Improving Adversarial Robustness via Unlabeled Out-of-Domain Data
This addresses the challenge of enhancing model robustness against adversarial attacks for machine learning practitioners, particularly in scenarios with limited labeled data, by proposing a novel data augmentation strategy.
The paper tackles the problem of improving adversarial robustness in machine learning models by leveraging unlabeled out-of-domain data, showing that this approach can bridge the sample complexity gap between standard and robust classification and achieve better robustness than using same-domain data, with experiments on CIFAR-10 and SVHN demonstrating substantial improvements against adversarial attacks.

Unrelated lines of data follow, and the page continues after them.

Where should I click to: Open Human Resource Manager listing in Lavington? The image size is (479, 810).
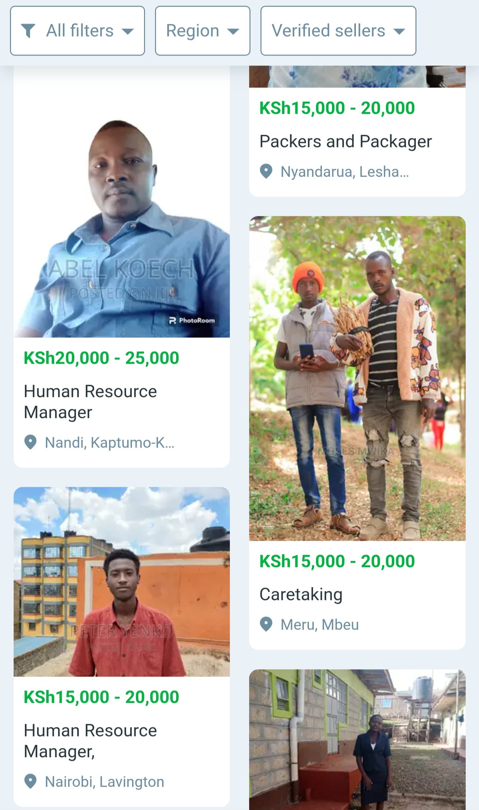point(90,741)
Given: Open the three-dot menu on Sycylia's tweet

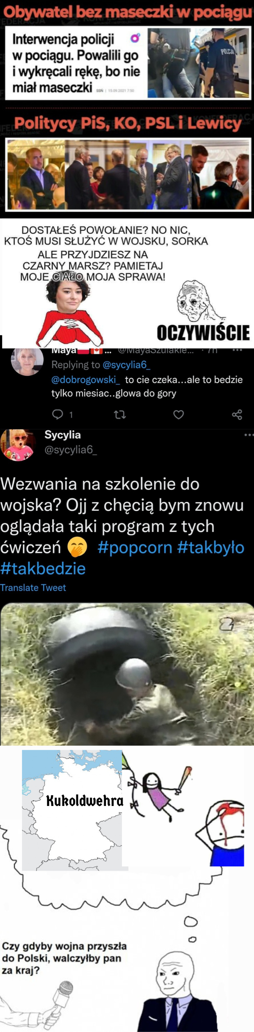Looking at the screenshot, I should 249,435.
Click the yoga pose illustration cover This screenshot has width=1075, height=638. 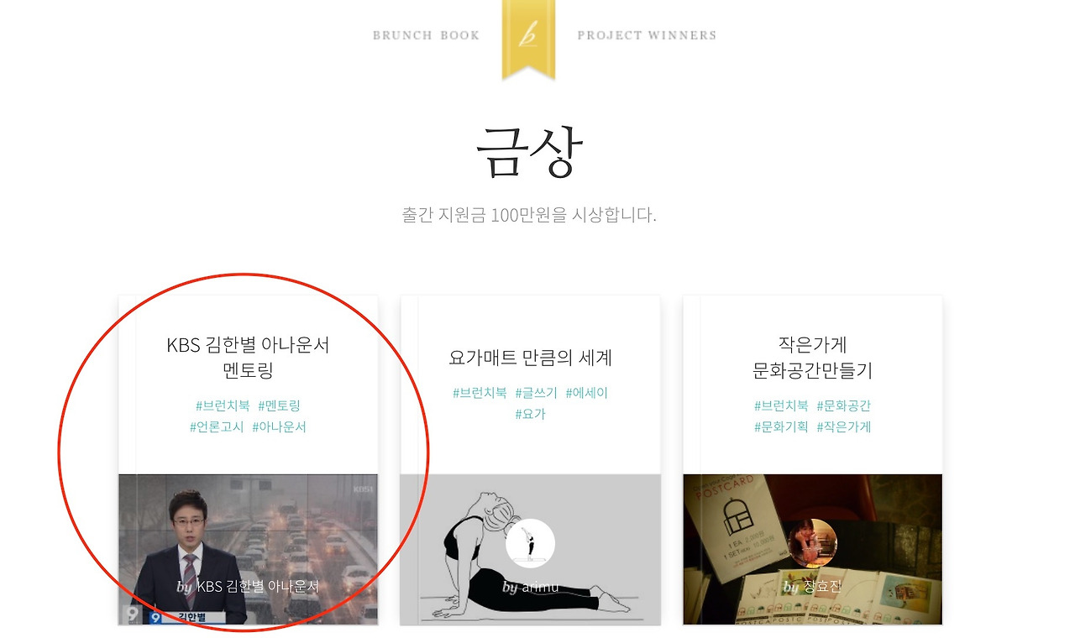530,550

Data augmentation by incorporating cheap unlabeled data from multiple domains is a powerful way to improve prediction especially when there is limited labeled data. In this work, we investigate how adversarial robustness can be enhanced by leveraging out-of-domain unlabeled data. We demonstrate that for broad classes of distributions and classifiers, there exists a sample complexity gap between standard and robust classification. We quantify to what degree this gap can be bridged via leveraging unlabeled samples from a shifted domain by providing both upper and lower bounds. Moreover, we show settings where we achieve better adversarial robustness when the unlabeled data come from a shifted domain rather than the same domain as the labeled data. We also investigate how to leverage out-of-domain data when some structural information, such as sparsity, is shared between labeled and unlabeled domains. Experimentally, we augment two object recognition datasets (CIFAR-10 and SVHN) with easy to obtain and unlabeled out-of-domain data and demonstrate substantial improvement in the model's robustness against $\ell_\infty$ adversarial attacks on the original domain.